Sometimes, before the sun even peeks above the horizon, you learn your place in the universe.
“Good morning, buddy! Time to rise and shine!” I said to my son Evan as I pulled his blinds up with the ZIIIIIP that starts most of his days. Now that our kids are no longer nocturnally yodeling babies, perhaps I derive too much pleasure from being the one who gets to do the waking, but you know what they say about revenge: It’s a dish best served to small people who can’t do anything about it.
“iPad,” Evan croaked from under his covers.
“Dude, that’s not how you greet someone in the morning. It’s good manners to say something like,
‘Good morning, Father! It’s so great to see you! I missed you all night long, and also you are exceptionally good-looking!’”
“iPad!” Evan agreed, letting me know where I stood in relative importance to a device that is, in all fairness, much cooler than me.
Until last week, I thought Evan had escaped the curse of video game addiction, the affliction that plagued my childhood, leaving me with happy memories of idyllic summer days spent saving princesses, when I should have been outside getting Lyme disease and sunburn.
“Is he into video games?” a friend asked me recently.
“Not yet, but I’m not sure he knows what he’s missing,” I answered. Marketers have a hard time getting to our kids since we cut our cable TV and dump the contents of our mailbox directly into the recycle bin each day, grabbing anything that looks important as it flutters past.
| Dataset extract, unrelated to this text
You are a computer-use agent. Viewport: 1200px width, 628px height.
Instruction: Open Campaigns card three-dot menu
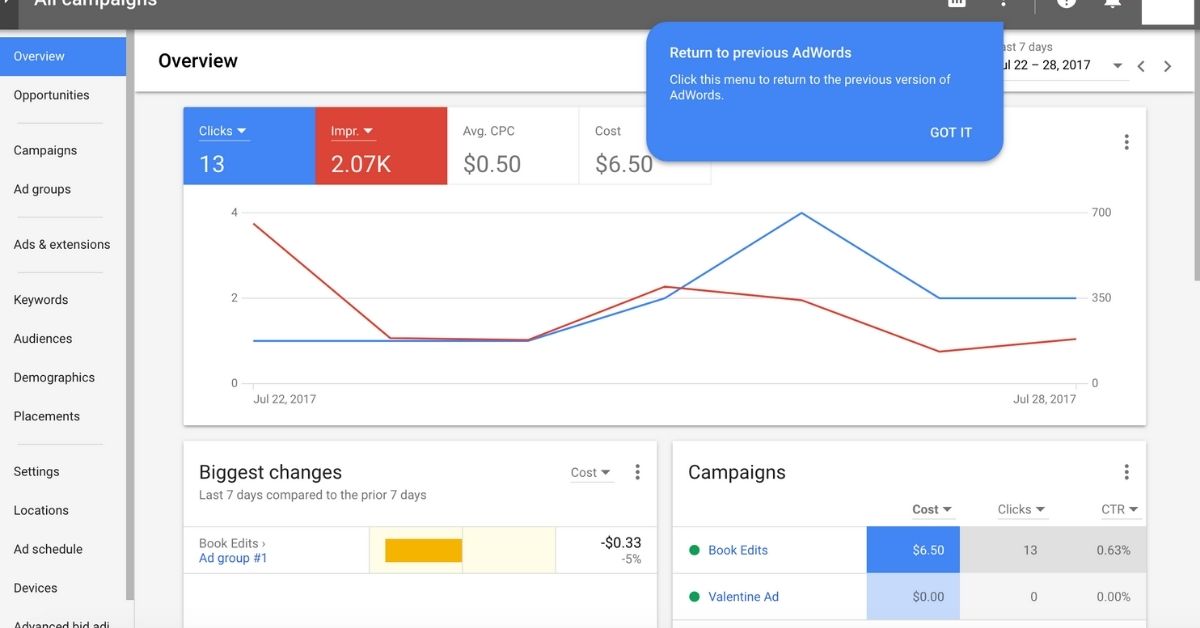pos(1126,472)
It’s kind of refreshing, being cut off from society. At the grocery store checkout, I play a game where I get a point for each celebrity I don’t recognize. “LAUREN’S REVENGE,” the cover says. Don’t know who that is. One point!
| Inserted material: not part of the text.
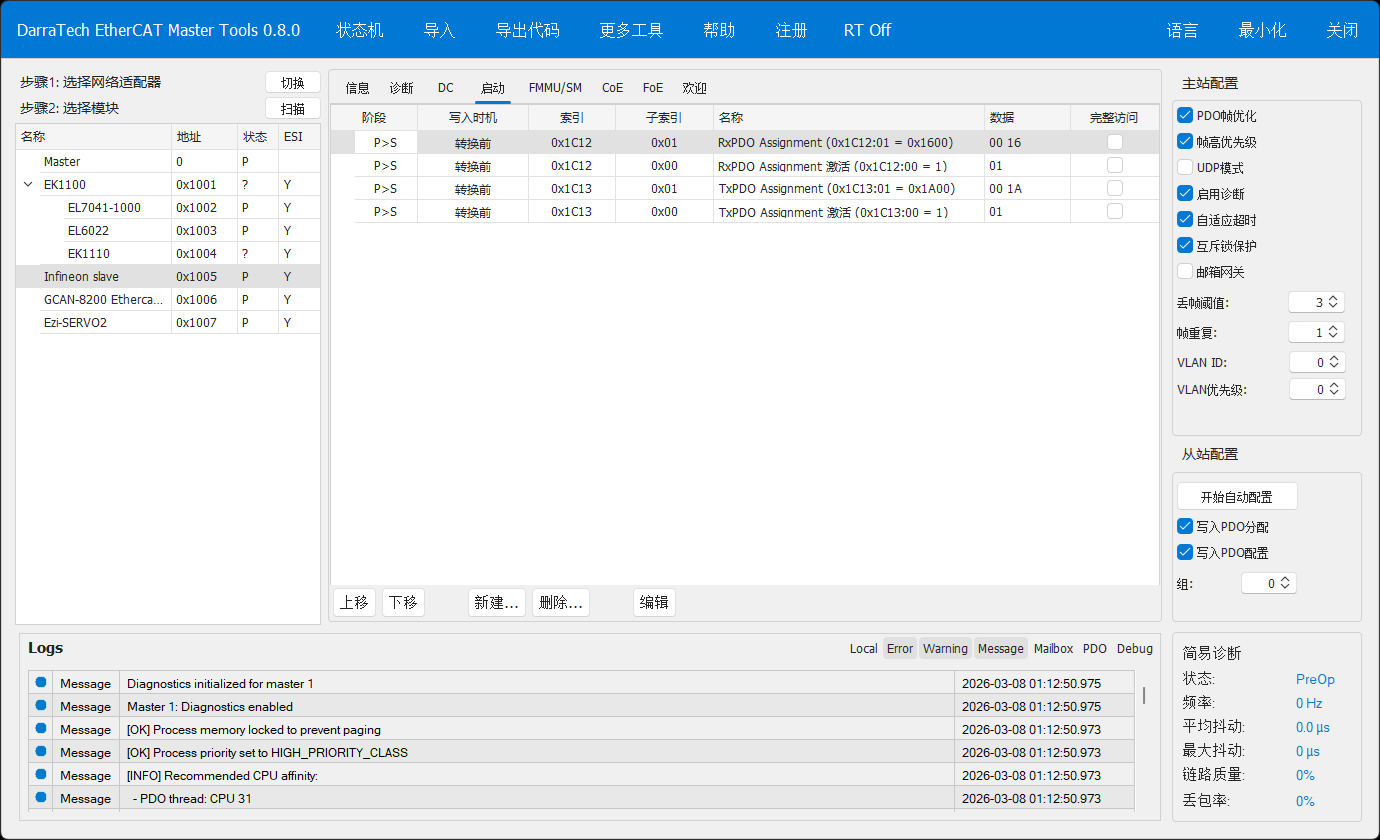Enable the UDP模式 checkbox
This screenshot has height=840, width=1380.
1186,168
“MACI FIRES BACK: RYAN WON’T DESTROY US!” Two-pointer!
But even without Madison Avenue’s help, Evan was bound to find out about the intrinsic awesomeness of video games on his own. It happened last weekend, when Evan discovered an old game on our iPad that I thought had been deleted long ago, called “Hungry Shark.” It’s not really meant for kids, though you could make the case that it is educational.
“Hey, Evan, whatcha playin’?” our friend Anna asked during a recent visit, noticing that the iPad was welded to Evan’s hands. Of course, he did not respond, because when a kid is focused on entertainment, you can only communicate with them via the pause button, which will provoke an immediate and forcible response.
As Anna moved closer, she was probably expecting to see Elmo teaching Evan how to spell.
Then she heard a swimmer scream. Hey, a shark’s gotta eat.
“Oh. Oh dear,” Anna said, looking at the screen, and then at me, to see if I was aware of what was going on. While we aren’t really wild about Evan playing this game, it’s not much worse than what he sees in nature specials — you’d be surprised how often the gazelle doesn’t get away.
Evan’s also crazy about sharks, which are, for the moment, even cooler than dinosaurs. We watch shark documentaries every night, which seems like a scholarly pursuit, so we consider Hungry Shark to be a lab exercise.
Besides, back when I was a kid, we didn’t worry about learning things all the time. We used “hand-eye coordination,” a concept invented by Nintendo’s marketing department, to justify wasting our lives.
In any event, Hungry Shark is teaching Evan valuable life skills, like how to devour people whole, leaving nothing but their blood in the water and their screams hanging in the air, which will serve him well if he ever goes into finance.